Встречи наши были случайны, почти всегда в шумной компании людей, представлявших в те времена петербургскую богему. Здесь были писатели, студенты, путешественники, газетные репортеры и просто никому не ведомые люди, купеческие и помещичьи загулявшие сынки, чиновники, офицеры, появлявшиеся и исчезавшие незаметно. В среде литературной богемы, окружавшей Куприна, были свои вожаки. Таким вожаком был известный Маныч — огромный, лохматый человек с цыганскими наглыми глазами, с не знавшим удержа нахрапом. Кроме поэта Андрусона, младенчески кроткого, разбитого параличом человека, писателя Александра Грина, запомнил я пламенно-рыжего, невероятно лохматого невысокого человека, носившего ошеломлявшее всех мифологическое имя. Это был известный поэт Аполлон Коринфский, писавший псевдобылинные стихи, печатавшиеся в бесчисленных журнальчиках и журналах. В компании пирующей богемы появлялись женщины, о которых Куприн писал в своей «Яме». Справедливости ради нужно сказать, что к этим женщинам, державшим себя вполне пристойно, отношение было безупречно рыцарское.

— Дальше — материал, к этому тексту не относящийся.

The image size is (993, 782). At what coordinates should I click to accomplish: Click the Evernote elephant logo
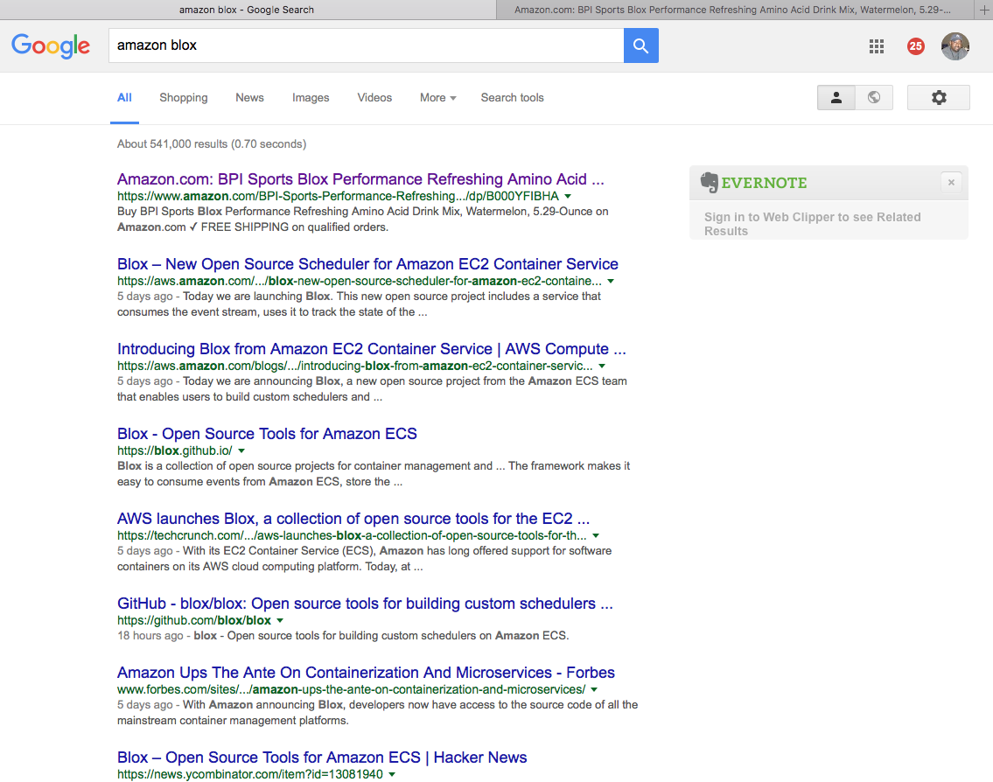coord(709,183)
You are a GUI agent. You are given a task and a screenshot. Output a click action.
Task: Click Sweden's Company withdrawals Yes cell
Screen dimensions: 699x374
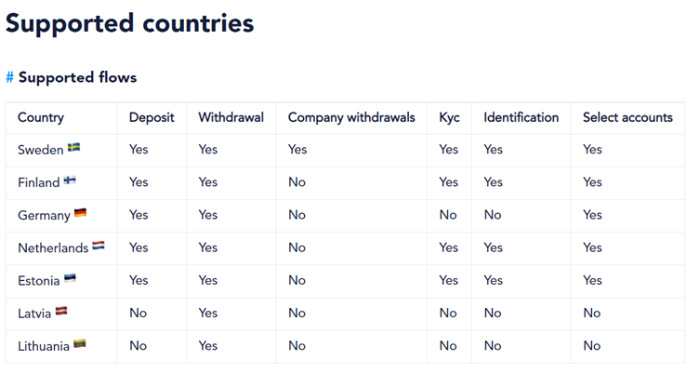coord(297,150)
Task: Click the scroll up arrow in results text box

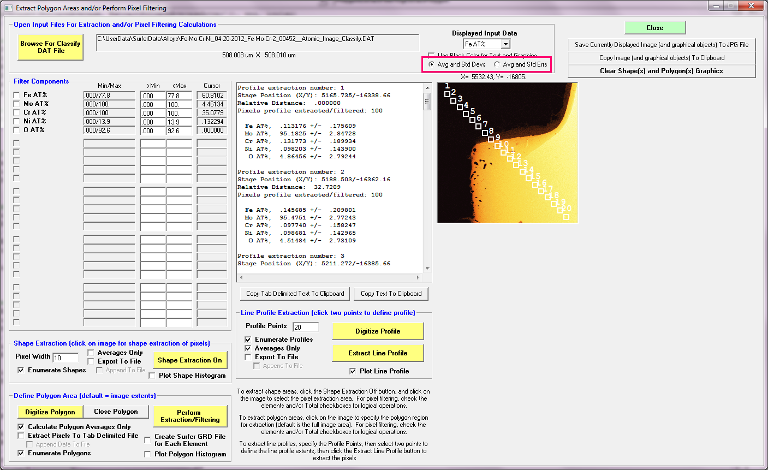Action: pyautogui.click(x=427, y=88)

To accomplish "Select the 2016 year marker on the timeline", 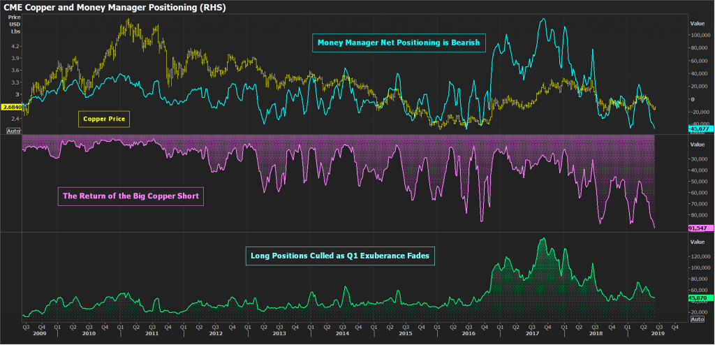I will coord(469,334).
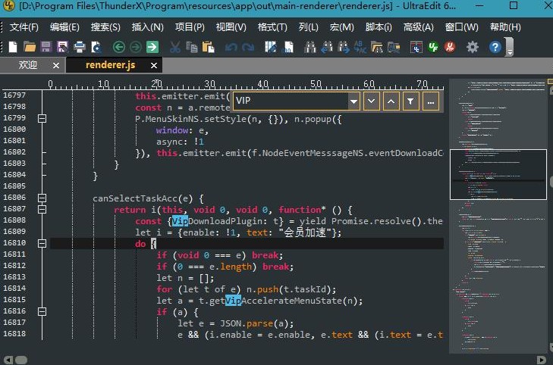Click the New File toolbar icon
The height and width of the screenshot is (365, 553).
pyautogui.click(x=13, y=47)
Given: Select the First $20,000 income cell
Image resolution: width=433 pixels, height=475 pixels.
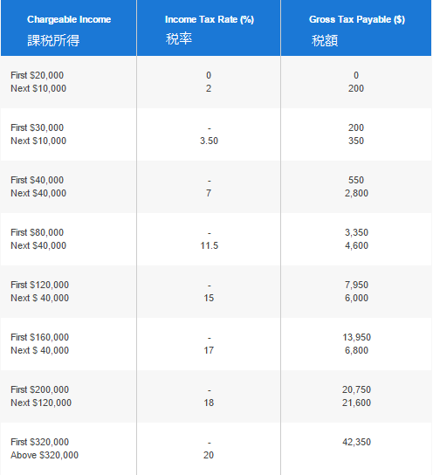Looking at the screenshot, I should tap(37, 75).
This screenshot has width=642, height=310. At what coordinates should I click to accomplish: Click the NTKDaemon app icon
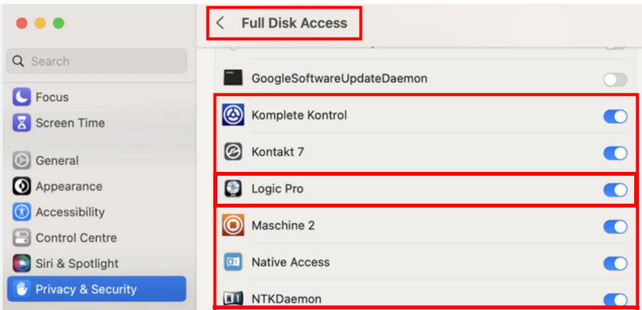point(233,298)
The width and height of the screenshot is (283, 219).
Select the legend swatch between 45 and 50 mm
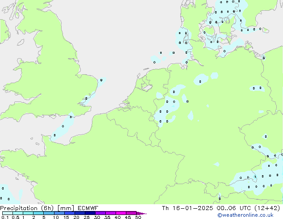click(x=133, y=213)
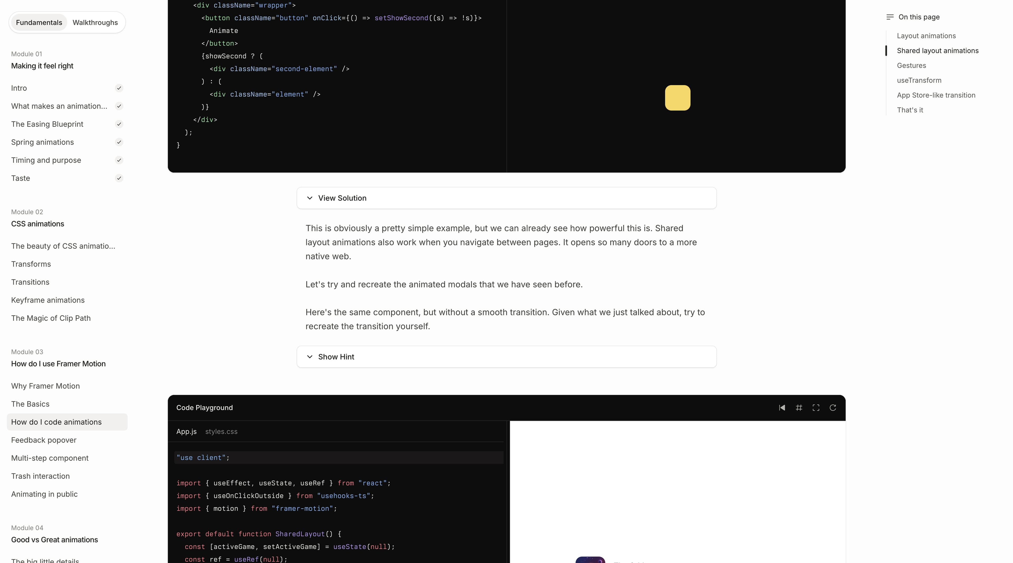The image size is (1013, 563).
Task: Toggle the Intro lesson completion checkmark
Action: 119,88
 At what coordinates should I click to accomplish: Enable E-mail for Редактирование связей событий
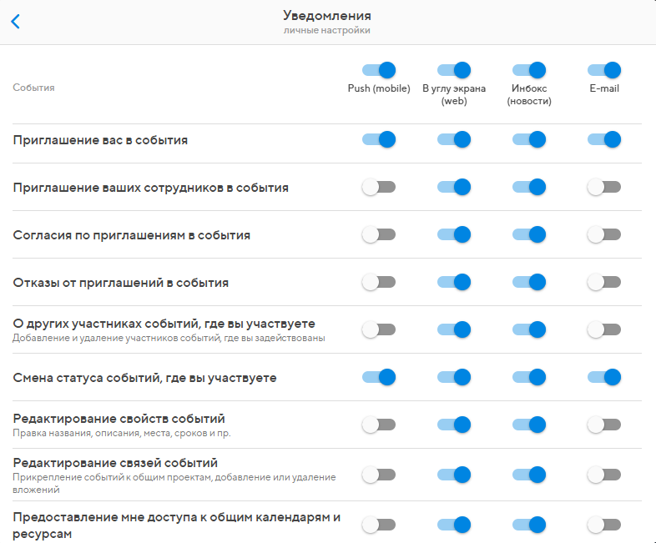[603, 474]
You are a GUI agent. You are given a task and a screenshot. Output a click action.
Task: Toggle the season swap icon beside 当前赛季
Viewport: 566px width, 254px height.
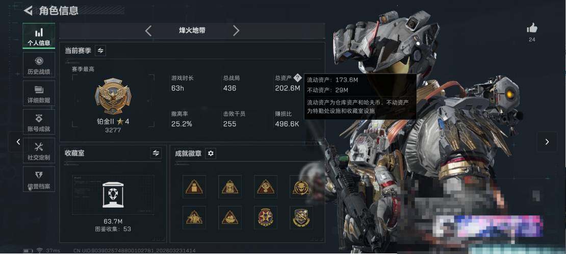point(100,50)
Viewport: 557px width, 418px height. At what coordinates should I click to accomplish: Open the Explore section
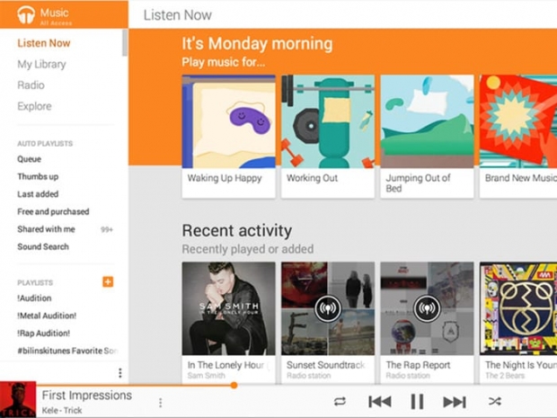pyautogui.click(x=34, y=107)
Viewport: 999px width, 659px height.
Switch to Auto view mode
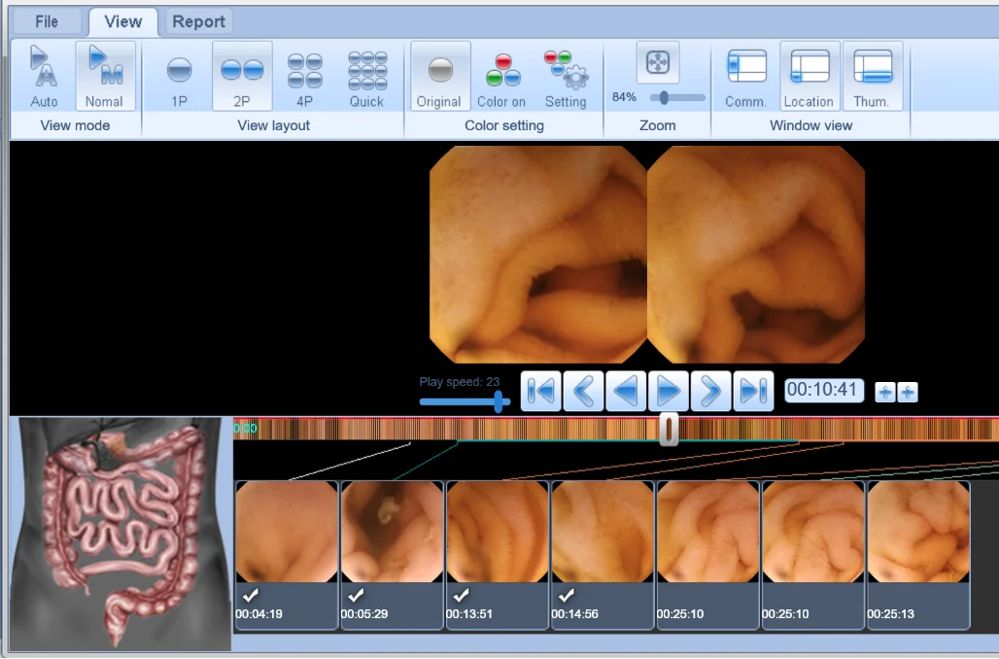pyautogui.click(x=44, y=76)
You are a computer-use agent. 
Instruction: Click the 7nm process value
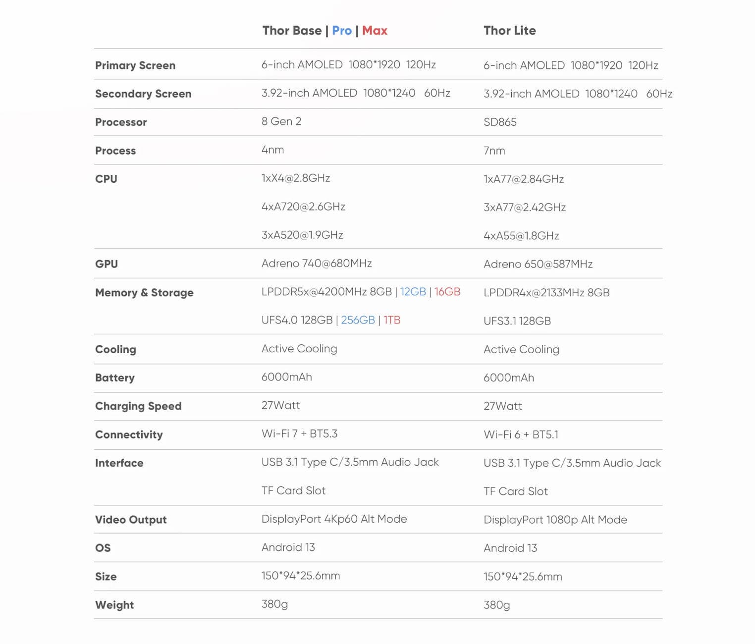click(x=494, y=151)
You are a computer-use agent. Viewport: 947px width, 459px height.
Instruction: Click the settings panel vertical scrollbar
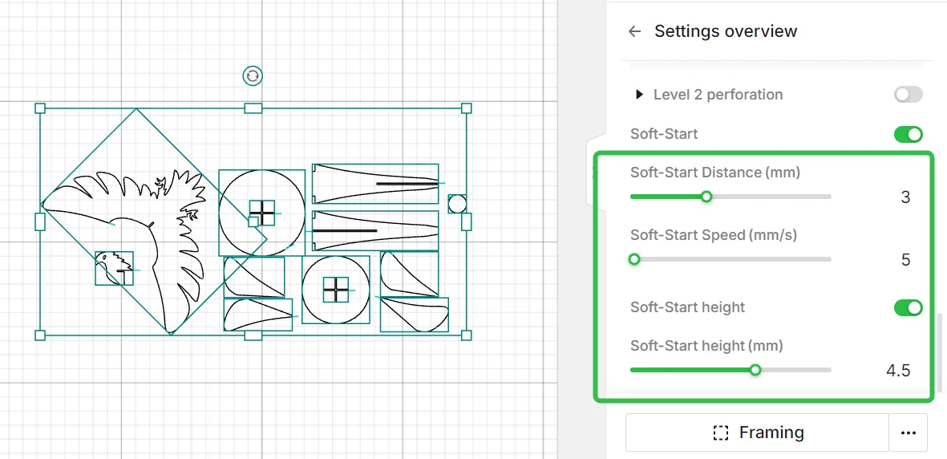pyautogui.click(x=939, y=354)
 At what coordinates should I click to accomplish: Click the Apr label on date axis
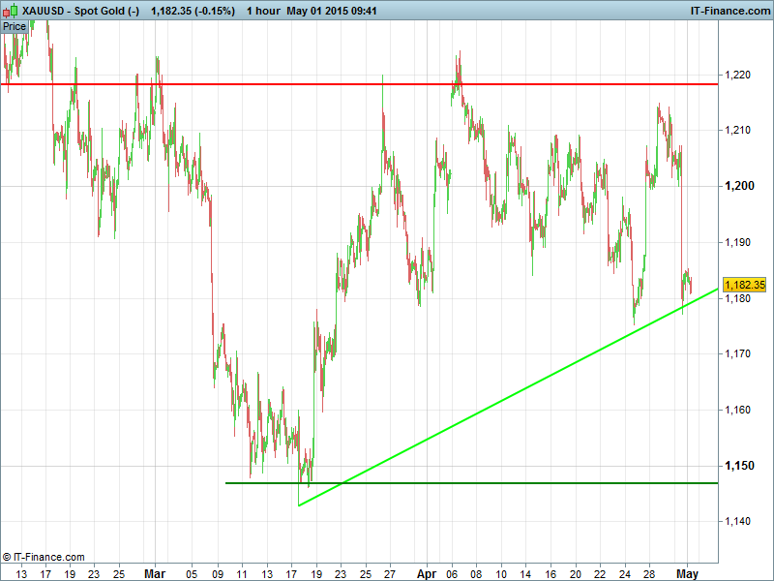tap(426, 573)

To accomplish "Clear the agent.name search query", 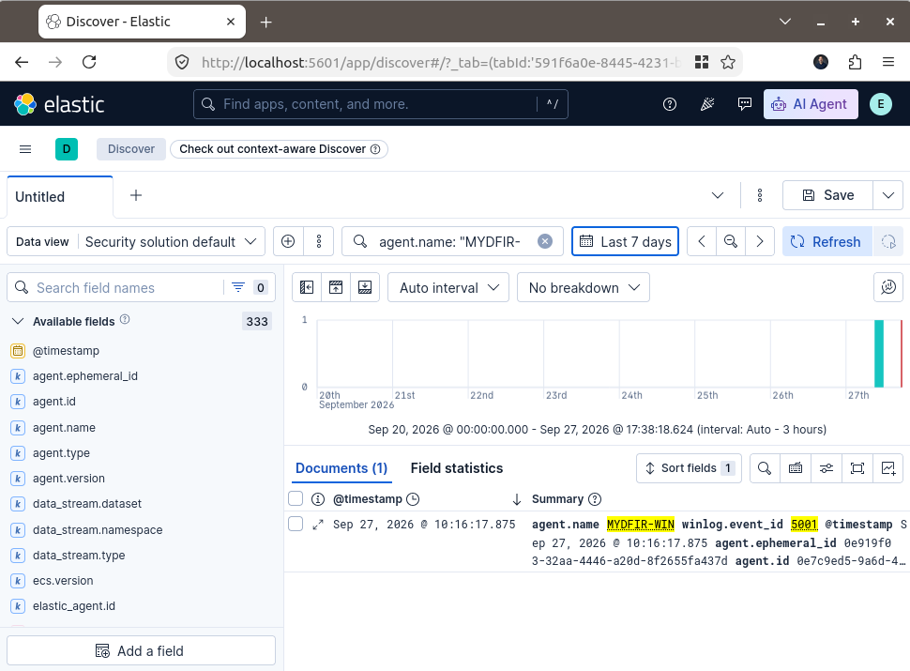I will coord(544,241).
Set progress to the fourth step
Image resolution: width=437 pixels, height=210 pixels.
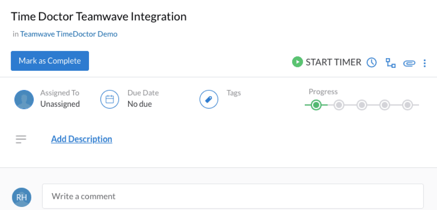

Хорошо было известно, что Куприн много пил. Много пили герои его повестей и рассказов: пехотные офицеры, балаклавские рыбаки — «листригоны», матросы в знаменитом одесском «Гамбринусе». Да и кто не пил тогда в России? Пили студенты и мужики, пили чиновники и интеллигенты, пил рабочий простой люд. Недаром в одном из рассказов, мало известном советским читателям, написанном за границей, вспоминая тяжелые времена и как бы оправдываясь, с горькой усмешкой Куприн приводил библейские слова из притч царя Соломона:

«Не царям, Лемуил, пить вино и не князьям сикеру. Дайте сикеру погибающему и вино — огорченному душою. Пусть он выпьет, и забудет бедность свою, и не вспомнит больше о своем страдании».

Временами он был буен, нетерпим, был вызывающе дерзок с неполюбившимися людьми, умел зло посмеяться.

Ко мне, застенчивому и молчаливому юнцу, Куприн относился с неизменной благожелательностью, таскал по кабачкам, по благотворительным концертам, где его почтительно окружали толпы курсисток и студентов.